La vie d’un artiste peut aussi être cruelle : c’est au moment-même où Higgi atteint le sommet de son art que le rideau se referme. À 72 ans (mais toujours 13 ans dans l’âme), le professeur est forcé de tirer sa révérence après 38 ans de bons et loyaux services. Dans le même esprit d’injustice, être choriste, c’est se préparer à un problème inévitable : la voix masculine se caractérise par son côté éphémère. L’ennemie jurée des choristes a un nom : la mue ! Le rôle de Higgi consiste donc à livrer une véritable course contre la montre pour atteindre la perfection. Lorsqu’il décèle un talent spécifique, il lui faut très vite le façonner et encourager l’enfant à l’exercer. Après des années à donner des instructions, Higgi prend maintenant lui aussi des cours de chant. Pour se perfectionner, mais aussi afin de mieux appréhender les gestes qu’un chef d’orchestre doit communiquer à ses chanteurs. Higgi remarque en effet que la plupart des conducteurs communiquent à merveille avec les musiciens, mais rares sont ceux qui savent se faire comprendre des chanteurs. C’est le genre de défi que le professeur aime se lancer et qui participe à son admirable recherche de la perfection. Cette perfection éphémère qui permet aux voix angéliques qu’il entraîne, de tutoyer Dieu.
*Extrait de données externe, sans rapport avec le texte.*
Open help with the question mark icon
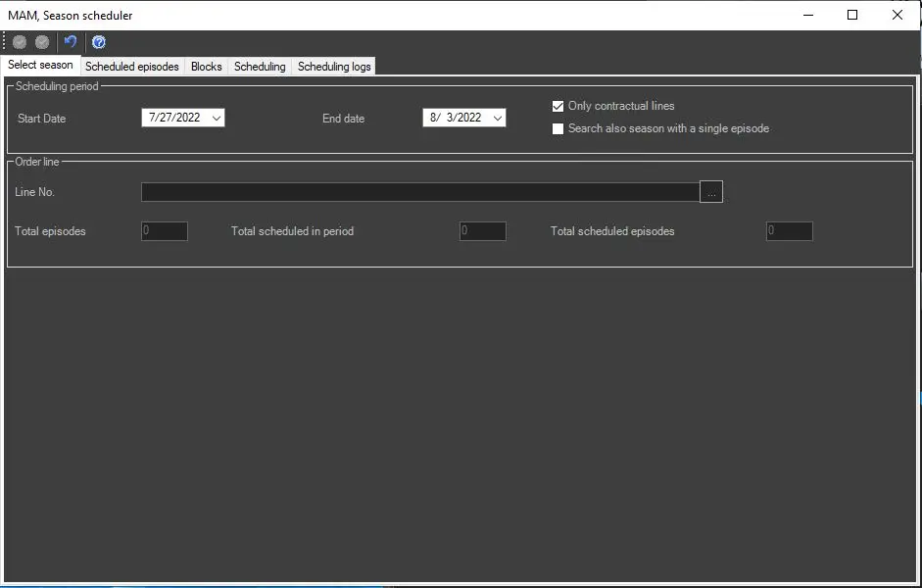This screenshot has height=588, width=922. (x=99, y=42)
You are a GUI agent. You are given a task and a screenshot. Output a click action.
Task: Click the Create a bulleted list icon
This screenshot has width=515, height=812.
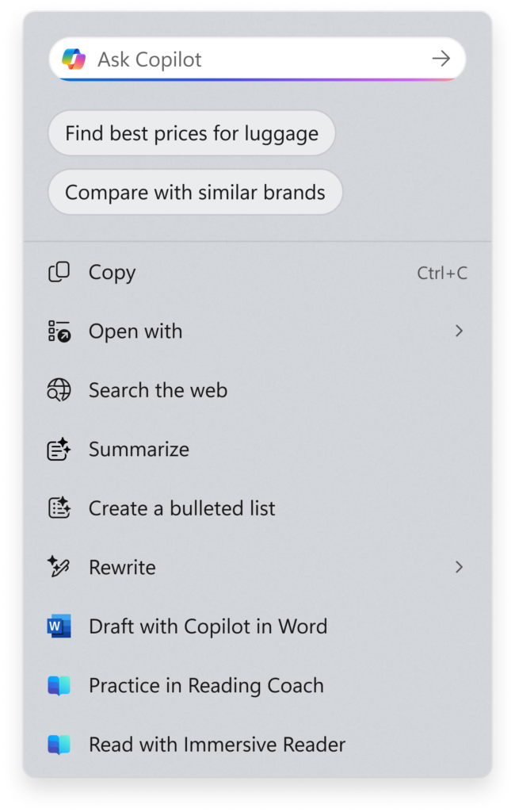[x=59, y=508]
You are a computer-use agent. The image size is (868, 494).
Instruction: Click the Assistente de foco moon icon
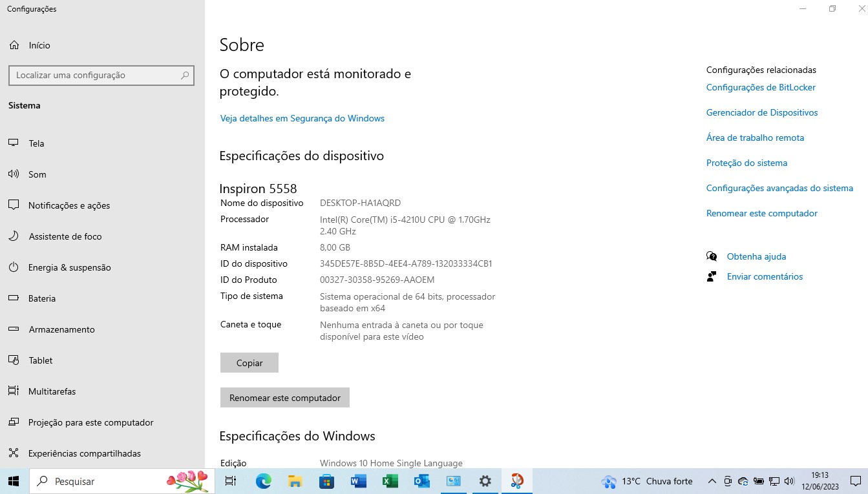pyautogui.click(x=14, y=236)
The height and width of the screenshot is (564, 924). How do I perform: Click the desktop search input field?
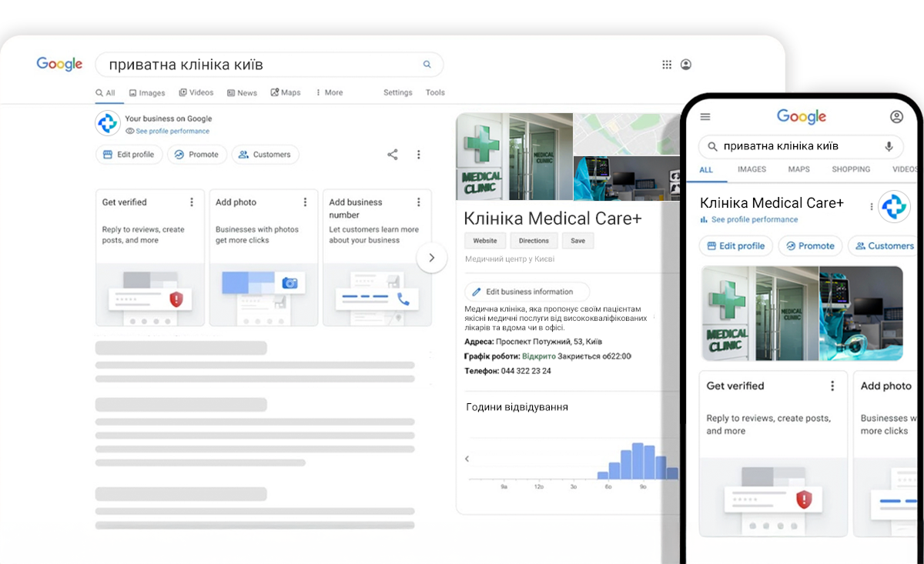coord(262,65)
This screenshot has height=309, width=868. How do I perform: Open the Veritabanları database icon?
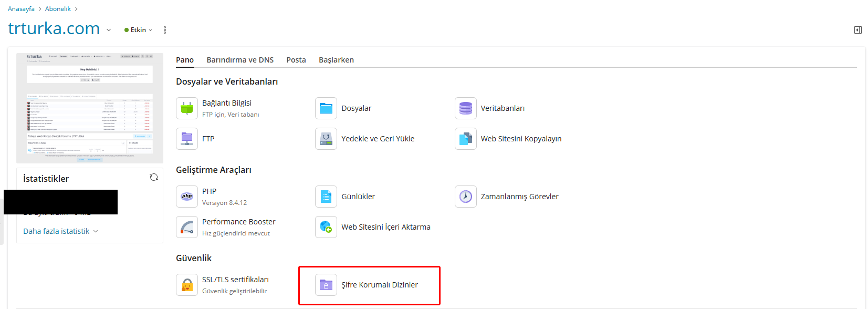point(465,108)
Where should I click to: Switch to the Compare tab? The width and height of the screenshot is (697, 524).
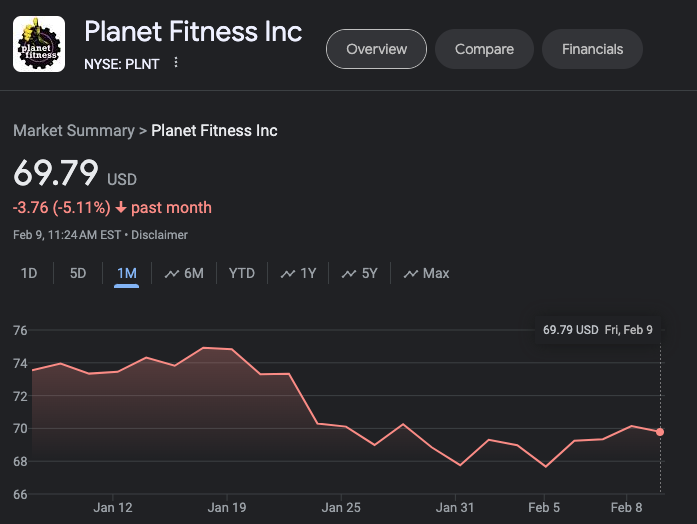pyautogui.click(x=484, y=49)
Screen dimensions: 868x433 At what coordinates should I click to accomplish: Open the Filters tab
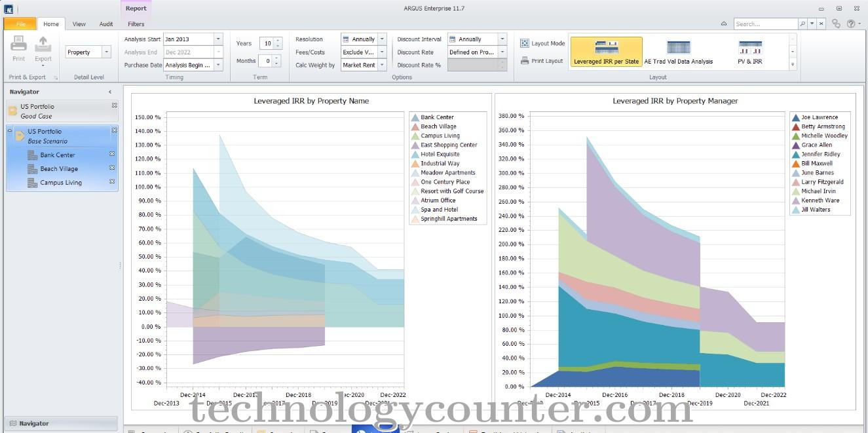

Higgi sait que le succès mondial du chœur est le résultat de sa pédagogie, de sa patience, de sa détermination, de sa capacité à motiver ses jeunes chanteurs. Sa mission est de convaincre les enfants du pouvoir divin de la musique, de les encourager à chanter avec une joie capable d’élever l’esprit humain. Pas comme des marionnettes ou des singes savants, mais comme des collègues musiciens dignes de son respect, avec leurs aptitudes et difficultés spécifiques, avec leur compréhension intuitive propre de la musique. Higgi les écoute, discerne et façonne leurs voix tout en laissant à chacun un espace de liberté pour que leur singularité puisse éclore.
Avec émotion, Higgi se rappelle d’un élève qui, un jour, s’est mis à pleurer de joie en écoutant pour la première fois une partition de Bach. Il n’est pas exclu que les spectateurs qui iront voir ce merveilleux documentaire, version réelle made in UK de l’émouvant Mr. Holland (avec Richard Dreyfuss), ressentent la même chose à la sortie de la salle.